The Volatile Component: Limonene
The primary flammable agent in an orange peel is D-limonene, a colorless liquid that makes up over 90% of the essential oil found in citrus rinds and provides the characteristic citrus aroma. The oil is stored in numerous minute structures known as secretory cavities or oil glands, which are embedded within the outermost, pigmented layer of the peel called the flavedo.
Limonene is flammable because its flash point—the lowest temperature at which its vapors ignite—is relatively low at approximately 50 °C (122 °F). When exposed to heat or pressure, the oil quickly transitions into a gaseous state. Once released, this volatile oil readily mixes with oxygen, creating a combustible mixture that ignites easily.
Why Whole Peels Resist Burning
Despite containing a highly flammable oil, a whole orange peel will not easily catch fire because of its high moisture content and dense, layered structure. Fresh orange peels are composed primarily of water, which acts as a powerful fire retardant. Before combustion can occur, the heat from an external flame must first expend energy to raise the temperature of this water and convert it to steam.
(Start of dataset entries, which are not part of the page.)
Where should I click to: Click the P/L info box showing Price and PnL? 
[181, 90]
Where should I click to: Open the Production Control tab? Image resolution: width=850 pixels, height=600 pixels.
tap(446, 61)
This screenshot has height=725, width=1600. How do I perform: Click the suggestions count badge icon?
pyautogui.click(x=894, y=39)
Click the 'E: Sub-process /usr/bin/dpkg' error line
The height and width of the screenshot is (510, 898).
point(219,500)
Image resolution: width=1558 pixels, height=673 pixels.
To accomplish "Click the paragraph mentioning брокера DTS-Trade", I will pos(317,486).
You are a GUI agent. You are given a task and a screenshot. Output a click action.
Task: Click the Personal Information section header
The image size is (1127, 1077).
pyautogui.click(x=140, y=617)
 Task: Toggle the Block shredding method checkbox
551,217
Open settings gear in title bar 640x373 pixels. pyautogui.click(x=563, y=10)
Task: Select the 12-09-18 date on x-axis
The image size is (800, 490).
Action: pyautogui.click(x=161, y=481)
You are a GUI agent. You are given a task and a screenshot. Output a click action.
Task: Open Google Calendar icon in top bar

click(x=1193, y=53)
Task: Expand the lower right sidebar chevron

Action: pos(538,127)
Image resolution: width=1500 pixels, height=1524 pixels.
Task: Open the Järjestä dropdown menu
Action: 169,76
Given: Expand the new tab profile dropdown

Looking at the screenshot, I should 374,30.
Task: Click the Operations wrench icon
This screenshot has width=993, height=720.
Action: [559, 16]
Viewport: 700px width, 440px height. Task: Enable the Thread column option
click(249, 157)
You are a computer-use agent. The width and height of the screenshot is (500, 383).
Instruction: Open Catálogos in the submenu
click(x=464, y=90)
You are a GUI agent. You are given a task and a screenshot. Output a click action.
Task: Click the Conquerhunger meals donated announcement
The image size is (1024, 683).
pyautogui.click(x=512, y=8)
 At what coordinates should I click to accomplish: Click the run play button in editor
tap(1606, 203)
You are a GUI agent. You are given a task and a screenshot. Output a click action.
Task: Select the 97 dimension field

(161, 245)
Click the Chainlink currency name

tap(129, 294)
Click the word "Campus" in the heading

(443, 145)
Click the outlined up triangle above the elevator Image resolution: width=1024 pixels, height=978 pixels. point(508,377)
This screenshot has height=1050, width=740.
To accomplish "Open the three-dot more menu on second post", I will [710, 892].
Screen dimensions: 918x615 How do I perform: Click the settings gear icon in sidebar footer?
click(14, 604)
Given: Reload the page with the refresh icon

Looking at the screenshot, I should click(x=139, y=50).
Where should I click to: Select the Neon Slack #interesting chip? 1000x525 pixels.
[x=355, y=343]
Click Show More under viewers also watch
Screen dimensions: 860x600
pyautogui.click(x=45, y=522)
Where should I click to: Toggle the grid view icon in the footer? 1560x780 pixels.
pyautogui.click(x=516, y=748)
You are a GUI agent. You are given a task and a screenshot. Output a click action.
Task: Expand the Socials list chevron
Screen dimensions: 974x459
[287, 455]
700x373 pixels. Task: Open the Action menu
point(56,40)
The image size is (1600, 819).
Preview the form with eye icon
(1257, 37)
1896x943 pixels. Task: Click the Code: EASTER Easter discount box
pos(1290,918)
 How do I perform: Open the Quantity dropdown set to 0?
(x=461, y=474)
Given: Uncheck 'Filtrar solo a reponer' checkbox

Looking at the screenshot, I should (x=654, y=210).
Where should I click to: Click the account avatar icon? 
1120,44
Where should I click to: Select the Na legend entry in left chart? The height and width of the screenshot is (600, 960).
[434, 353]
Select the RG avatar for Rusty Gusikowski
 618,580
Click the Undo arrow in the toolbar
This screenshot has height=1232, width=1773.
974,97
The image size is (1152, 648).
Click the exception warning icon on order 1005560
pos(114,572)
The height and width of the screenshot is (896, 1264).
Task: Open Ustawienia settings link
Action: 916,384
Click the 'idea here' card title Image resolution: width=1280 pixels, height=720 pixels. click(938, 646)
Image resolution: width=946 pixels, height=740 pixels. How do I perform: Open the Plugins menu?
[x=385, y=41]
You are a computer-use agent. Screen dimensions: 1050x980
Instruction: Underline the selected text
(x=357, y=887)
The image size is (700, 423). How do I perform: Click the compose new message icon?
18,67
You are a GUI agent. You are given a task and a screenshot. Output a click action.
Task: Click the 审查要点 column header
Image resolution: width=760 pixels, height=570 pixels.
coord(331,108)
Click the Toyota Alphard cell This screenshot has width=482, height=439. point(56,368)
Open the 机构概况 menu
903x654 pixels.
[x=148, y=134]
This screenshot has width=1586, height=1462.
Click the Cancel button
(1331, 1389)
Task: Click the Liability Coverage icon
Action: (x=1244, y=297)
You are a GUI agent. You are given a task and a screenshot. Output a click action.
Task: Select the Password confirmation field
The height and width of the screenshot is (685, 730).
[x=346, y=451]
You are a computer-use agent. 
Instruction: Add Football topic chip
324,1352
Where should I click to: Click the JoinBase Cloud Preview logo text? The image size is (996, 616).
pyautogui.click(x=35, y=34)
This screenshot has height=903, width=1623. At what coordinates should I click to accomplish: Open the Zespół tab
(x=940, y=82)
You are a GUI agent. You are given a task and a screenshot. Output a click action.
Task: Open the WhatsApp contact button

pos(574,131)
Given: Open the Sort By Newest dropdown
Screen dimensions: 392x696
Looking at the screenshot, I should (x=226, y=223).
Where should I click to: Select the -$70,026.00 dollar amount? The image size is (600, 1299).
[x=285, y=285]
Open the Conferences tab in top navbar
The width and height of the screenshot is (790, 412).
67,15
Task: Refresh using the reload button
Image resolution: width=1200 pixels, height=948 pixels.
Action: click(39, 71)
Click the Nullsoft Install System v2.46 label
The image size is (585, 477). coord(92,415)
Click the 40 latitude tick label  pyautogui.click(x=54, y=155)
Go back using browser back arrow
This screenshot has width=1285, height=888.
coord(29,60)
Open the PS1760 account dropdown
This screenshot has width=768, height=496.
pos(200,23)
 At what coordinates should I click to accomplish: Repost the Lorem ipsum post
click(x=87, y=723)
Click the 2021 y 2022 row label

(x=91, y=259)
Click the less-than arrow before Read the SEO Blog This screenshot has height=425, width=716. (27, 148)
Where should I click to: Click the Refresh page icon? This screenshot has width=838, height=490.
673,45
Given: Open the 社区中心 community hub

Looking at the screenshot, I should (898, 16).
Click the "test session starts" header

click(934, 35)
The energy required to evaporate this large volume of water prevents a sustained burn. The peel’s fibrous interior, the albedo, also provides a dense matrix that insulates the flammable oils in the flavedo. This structural layer physically restricts the access of oxygen to the bulk of the oil content, meaning the peel typically only chars on the surface.
Controlled Ignition and Safety
The flammability of orange oil is demonstrated through the practical method known as the “flame twist” or “spritz,” often used in mixology. This technique sidesteps the peel’s defenses by mechanically releasing the oil. Squeezing a small piece of peel forcefully causes the cell walls of the oil glands in the flavedo to rupture instantaneously.
This action ejects the oil under pressure as a fine mist, a process called aerosolization. The tiny oil droplets instantly vaporize and mix thoroughly with the surrounding air, creating an ideal fuel-air mixture. When this mist passes through an open flame, the low flash point of the limonene allows for immediate ignition, producing a momentary flash of fire. Anyone attempting this demonstration should proceed with caution, as open flames and flammable liquids pose a risk of burns or irritation.